Hi all, I have the below dataset for a website.
**Time,title, response code
01/10/2019 08:22 ABC_PORTAL 200
01/10/2019 08:24 ABC_PORTAL
01/10/2019 08:26 ABC_PORTAL
01/10/2019 08:28 ABC_PORTAL
01/10/2019 08:30 ABC_PORTAL
01/10/2019 08:32 ABC_PORTAL 503
01/10/2019 08:34 ABC_PORTAL 503
01/10/2019 08:36 ABC_PORTAL 503
01/10/2019 08:38 ABC_PORTAL 503
01/10/2019 08:40 ABC_PORTAL 200
01/10/2019 08:42 ABC_PORTAL 200
01/10/2019 08:44 ABC_PORTAL 200
01/10/2019 08:46 ABC_PORTAL 503
01/10/2019 08:48 ABC_PORTAL
01/10/2019 08:50 ABC_PORTAL
01/10/2019 08:52 ABC_PORTAL
01/10/2019 09:54 ABC_PORTAL
01/10/2019 09:56 ABC_PORTAL
01/10/2019 09:58 ABC_PORTAL 503
01/10/2019 10:00 ABC_PORTAL 503
01/10/2019 10:02 ABC_PORTAL 200
01/10/2019 10:04 ABC_PORTAL 200**
In the above data the blank response code are connection timed out
I want to show the downtime duration of the website.
Below is my search:
sourcetype=| eval response_code=if(response_code="", "failed", response_code)
| transaction title startswith="response_code=failed" endswith="response_code=200"
|eval minutes=(duration/60)| stats sum(minutes) as "Total Downtime in minutes" by title,_time
or
sourcetype=| eval response_code=if(response_code="", "failed", response_code)
| transaction title startswith="response_code=503" endswith="response_code=200"

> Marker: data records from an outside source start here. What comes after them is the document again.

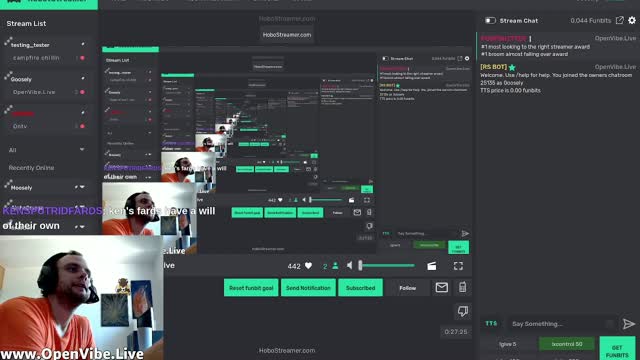
Task: Toggle the Stream Chat switch
Action: coord(490,20)
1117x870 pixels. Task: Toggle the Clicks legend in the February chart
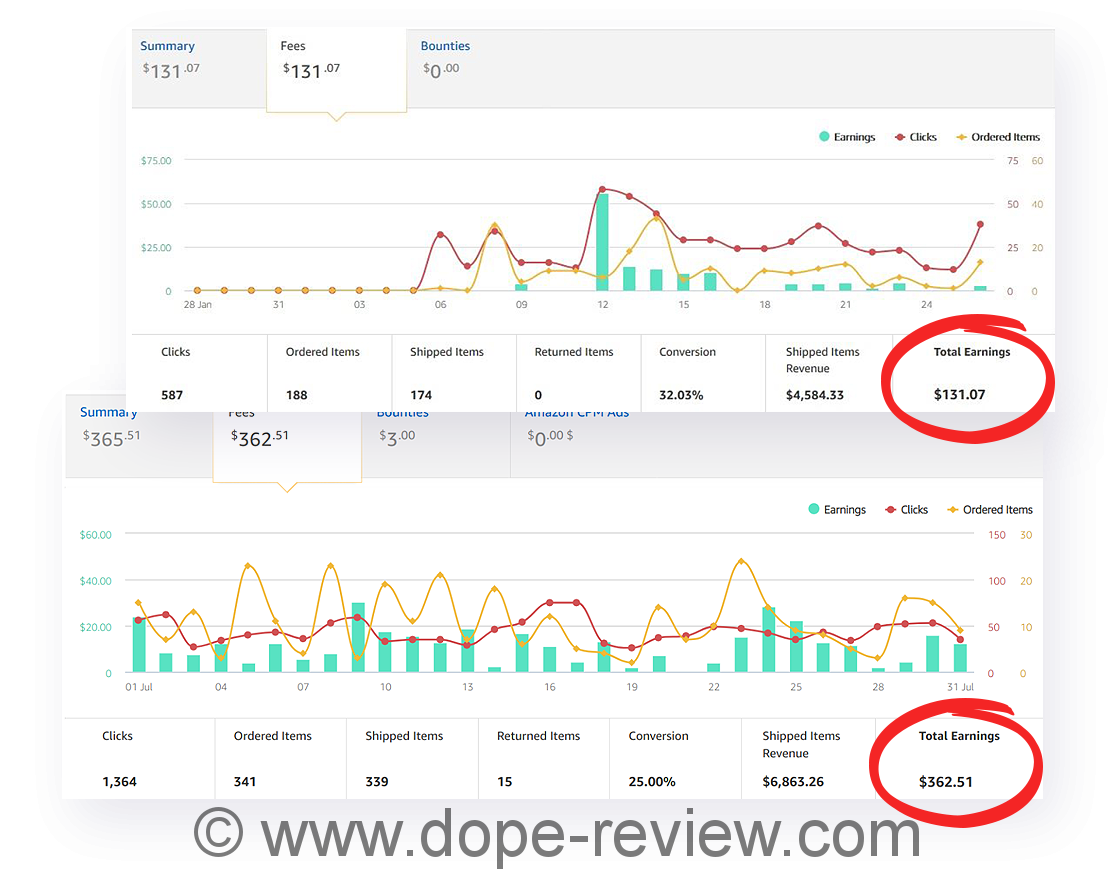pos(914,137)
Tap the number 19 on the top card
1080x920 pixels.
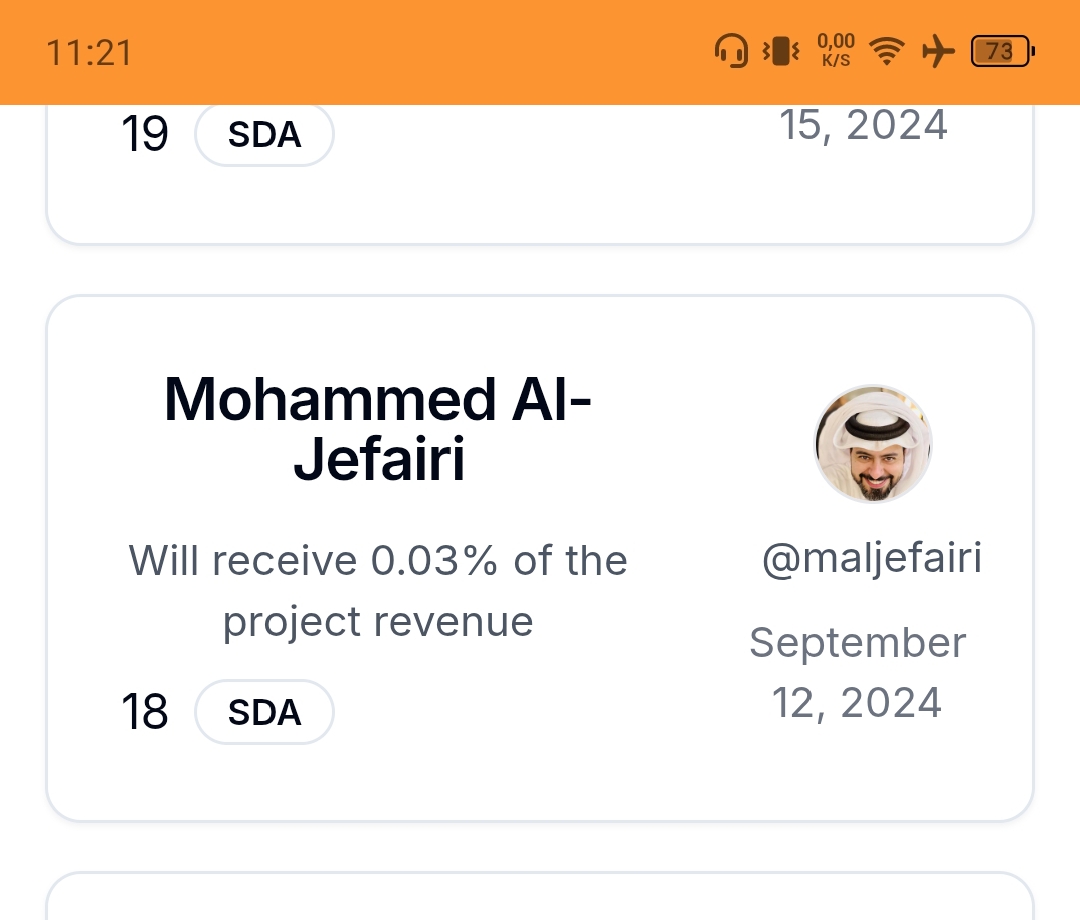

|eval minutes=(duration/60)| stats sum(minutes) as "Total Downtime in minutes" by title,_time
The problem is it is not calculating the correct duration I want to show the data in below manner
title , Downtime_start,Downtime_end , Duration,response_code
How can I achieve the above result or should I think of another way of representation any suggestions would be a great help!
↧